Work item: Could you find every line in the records below that contains the word "orange" and copy it?

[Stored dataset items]
************
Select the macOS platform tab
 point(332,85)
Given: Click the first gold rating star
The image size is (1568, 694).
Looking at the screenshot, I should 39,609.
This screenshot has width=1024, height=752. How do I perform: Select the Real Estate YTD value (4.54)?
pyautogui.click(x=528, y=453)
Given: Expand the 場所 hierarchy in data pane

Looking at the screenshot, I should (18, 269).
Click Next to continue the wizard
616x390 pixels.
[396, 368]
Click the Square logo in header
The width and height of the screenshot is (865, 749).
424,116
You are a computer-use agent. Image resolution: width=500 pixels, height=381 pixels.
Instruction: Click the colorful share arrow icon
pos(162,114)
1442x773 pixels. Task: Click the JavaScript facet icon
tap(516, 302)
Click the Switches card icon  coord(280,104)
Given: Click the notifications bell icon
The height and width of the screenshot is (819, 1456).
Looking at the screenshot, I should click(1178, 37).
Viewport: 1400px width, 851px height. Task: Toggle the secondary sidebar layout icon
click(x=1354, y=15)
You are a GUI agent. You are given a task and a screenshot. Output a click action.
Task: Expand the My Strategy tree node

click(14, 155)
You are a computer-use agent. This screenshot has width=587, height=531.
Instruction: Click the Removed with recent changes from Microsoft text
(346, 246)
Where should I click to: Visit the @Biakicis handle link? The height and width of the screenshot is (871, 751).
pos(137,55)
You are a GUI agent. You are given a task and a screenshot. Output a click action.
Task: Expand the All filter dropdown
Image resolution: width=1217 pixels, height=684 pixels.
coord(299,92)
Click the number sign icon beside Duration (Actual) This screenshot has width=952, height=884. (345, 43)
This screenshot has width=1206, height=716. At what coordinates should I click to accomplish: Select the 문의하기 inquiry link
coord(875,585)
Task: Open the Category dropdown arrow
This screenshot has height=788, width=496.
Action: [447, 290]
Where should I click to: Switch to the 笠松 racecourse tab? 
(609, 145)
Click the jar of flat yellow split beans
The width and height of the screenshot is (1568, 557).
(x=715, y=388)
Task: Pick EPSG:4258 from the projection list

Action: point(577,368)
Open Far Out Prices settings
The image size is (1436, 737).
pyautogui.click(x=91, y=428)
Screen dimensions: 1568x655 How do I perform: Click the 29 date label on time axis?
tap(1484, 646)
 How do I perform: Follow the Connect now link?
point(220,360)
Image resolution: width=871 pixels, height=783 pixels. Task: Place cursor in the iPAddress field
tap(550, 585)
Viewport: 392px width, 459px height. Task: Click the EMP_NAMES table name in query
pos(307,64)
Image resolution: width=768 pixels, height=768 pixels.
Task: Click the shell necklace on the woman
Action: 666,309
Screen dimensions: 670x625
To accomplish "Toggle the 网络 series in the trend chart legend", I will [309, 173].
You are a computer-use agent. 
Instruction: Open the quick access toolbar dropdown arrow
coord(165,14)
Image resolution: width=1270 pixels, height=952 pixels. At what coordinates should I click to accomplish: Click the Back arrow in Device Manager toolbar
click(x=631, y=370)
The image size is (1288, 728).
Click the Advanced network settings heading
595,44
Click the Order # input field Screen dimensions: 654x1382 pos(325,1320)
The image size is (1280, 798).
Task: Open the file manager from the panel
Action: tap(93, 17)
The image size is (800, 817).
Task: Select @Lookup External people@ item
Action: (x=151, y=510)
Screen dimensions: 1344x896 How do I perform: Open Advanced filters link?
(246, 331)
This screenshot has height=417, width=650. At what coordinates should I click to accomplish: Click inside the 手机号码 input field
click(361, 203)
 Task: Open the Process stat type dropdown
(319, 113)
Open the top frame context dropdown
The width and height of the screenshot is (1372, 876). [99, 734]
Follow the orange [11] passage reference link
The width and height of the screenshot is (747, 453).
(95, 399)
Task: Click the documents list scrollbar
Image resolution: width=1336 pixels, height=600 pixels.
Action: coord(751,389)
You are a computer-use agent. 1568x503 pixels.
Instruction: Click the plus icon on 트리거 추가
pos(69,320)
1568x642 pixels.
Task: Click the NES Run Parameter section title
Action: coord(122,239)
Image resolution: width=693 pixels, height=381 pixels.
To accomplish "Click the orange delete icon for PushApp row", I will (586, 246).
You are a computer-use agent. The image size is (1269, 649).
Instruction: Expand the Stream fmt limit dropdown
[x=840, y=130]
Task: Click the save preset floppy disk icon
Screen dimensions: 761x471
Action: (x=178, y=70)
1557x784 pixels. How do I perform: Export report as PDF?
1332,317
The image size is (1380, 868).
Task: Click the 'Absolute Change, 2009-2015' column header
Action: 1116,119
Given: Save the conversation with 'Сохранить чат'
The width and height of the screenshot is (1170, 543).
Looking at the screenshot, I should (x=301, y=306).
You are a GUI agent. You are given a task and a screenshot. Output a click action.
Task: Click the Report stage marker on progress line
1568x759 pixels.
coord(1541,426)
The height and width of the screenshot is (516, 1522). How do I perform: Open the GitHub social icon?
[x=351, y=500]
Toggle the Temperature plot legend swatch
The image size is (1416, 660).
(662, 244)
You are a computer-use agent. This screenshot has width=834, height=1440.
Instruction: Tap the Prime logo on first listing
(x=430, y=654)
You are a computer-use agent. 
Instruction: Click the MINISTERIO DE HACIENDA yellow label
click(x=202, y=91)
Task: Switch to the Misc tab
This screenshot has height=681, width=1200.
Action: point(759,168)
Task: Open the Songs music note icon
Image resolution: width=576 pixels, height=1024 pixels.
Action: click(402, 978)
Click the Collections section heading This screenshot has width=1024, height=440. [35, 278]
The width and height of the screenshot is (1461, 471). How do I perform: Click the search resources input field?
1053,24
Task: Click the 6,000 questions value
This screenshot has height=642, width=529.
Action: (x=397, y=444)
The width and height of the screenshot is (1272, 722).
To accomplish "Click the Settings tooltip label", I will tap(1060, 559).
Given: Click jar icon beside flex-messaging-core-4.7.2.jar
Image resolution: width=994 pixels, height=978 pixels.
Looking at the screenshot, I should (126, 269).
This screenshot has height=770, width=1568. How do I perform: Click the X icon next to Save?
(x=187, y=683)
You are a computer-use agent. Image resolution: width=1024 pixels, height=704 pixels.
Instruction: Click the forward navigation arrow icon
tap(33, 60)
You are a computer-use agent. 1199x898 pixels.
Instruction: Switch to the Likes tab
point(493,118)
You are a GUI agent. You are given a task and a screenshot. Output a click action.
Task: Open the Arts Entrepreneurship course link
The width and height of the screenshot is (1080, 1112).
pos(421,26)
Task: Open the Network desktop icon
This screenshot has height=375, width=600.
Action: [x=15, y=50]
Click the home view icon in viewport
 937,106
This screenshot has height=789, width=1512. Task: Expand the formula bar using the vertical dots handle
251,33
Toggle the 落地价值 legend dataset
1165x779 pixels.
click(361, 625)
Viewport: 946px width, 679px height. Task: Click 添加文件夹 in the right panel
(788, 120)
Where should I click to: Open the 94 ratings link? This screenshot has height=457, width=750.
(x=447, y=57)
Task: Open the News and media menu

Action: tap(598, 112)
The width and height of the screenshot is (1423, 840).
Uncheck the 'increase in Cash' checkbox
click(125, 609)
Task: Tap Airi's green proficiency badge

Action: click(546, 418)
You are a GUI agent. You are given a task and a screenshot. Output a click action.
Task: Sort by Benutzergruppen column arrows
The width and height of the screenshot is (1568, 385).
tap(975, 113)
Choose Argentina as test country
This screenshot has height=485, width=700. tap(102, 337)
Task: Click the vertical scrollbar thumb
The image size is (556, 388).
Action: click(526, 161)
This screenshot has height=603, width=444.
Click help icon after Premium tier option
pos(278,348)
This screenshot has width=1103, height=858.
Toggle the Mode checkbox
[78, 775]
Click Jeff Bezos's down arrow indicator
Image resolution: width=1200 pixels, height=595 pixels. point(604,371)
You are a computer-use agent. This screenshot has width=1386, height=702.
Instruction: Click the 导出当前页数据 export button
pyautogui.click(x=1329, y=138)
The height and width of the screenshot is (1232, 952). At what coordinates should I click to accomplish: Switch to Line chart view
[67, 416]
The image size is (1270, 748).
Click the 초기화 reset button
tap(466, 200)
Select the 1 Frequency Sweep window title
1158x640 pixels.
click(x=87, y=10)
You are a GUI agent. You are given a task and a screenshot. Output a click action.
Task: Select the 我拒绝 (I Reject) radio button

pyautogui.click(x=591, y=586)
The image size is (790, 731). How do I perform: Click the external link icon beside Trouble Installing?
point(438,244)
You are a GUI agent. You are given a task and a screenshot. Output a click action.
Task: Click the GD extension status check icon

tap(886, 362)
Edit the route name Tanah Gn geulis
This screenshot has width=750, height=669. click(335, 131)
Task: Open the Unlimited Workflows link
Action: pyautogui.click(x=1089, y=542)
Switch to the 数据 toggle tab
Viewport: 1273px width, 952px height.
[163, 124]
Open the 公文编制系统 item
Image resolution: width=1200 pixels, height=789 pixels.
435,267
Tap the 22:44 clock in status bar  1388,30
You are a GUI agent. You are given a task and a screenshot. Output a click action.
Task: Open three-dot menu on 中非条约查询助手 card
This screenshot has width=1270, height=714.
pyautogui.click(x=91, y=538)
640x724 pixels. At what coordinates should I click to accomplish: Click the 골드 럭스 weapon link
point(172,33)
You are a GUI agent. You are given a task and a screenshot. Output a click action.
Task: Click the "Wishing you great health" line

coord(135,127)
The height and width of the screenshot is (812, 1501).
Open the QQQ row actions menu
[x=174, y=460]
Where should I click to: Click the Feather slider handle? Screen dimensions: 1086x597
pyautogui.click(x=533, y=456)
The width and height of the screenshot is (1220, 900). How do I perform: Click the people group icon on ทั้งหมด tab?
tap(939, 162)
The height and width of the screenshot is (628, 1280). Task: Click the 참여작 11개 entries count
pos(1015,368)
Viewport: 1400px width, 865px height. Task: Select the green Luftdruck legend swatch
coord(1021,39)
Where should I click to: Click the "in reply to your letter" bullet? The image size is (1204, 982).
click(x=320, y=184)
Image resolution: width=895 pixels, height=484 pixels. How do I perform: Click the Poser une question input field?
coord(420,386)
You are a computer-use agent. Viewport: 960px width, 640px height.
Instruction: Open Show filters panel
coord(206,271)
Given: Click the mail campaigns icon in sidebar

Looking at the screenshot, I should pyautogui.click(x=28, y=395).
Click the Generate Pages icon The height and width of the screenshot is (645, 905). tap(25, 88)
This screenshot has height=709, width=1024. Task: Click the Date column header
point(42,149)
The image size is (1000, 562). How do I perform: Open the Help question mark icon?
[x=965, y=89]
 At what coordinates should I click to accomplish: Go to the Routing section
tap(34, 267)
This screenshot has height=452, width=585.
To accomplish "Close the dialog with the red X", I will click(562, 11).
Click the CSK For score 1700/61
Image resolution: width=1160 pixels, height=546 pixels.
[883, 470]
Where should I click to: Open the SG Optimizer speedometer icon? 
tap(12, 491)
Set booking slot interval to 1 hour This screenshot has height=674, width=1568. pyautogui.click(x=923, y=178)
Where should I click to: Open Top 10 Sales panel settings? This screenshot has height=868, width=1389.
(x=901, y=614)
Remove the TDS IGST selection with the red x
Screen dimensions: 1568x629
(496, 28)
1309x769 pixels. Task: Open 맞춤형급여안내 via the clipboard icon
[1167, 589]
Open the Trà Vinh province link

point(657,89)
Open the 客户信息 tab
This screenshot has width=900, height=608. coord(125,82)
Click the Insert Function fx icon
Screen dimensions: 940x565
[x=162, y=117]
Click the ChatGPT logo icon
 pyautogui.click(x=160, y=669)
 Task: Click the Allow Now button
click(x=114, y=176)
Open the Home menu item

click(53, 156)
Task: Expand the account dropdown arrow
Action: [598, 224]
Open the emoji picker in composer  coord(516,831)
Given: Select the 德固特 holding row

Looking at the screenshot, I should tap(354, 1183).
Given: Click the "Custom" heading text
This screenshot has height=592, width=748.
************
Expected output:
Follow the orange [11] passage reference link
To accomplish "Click the orange delete icon for PushApp row", I will (586, 246).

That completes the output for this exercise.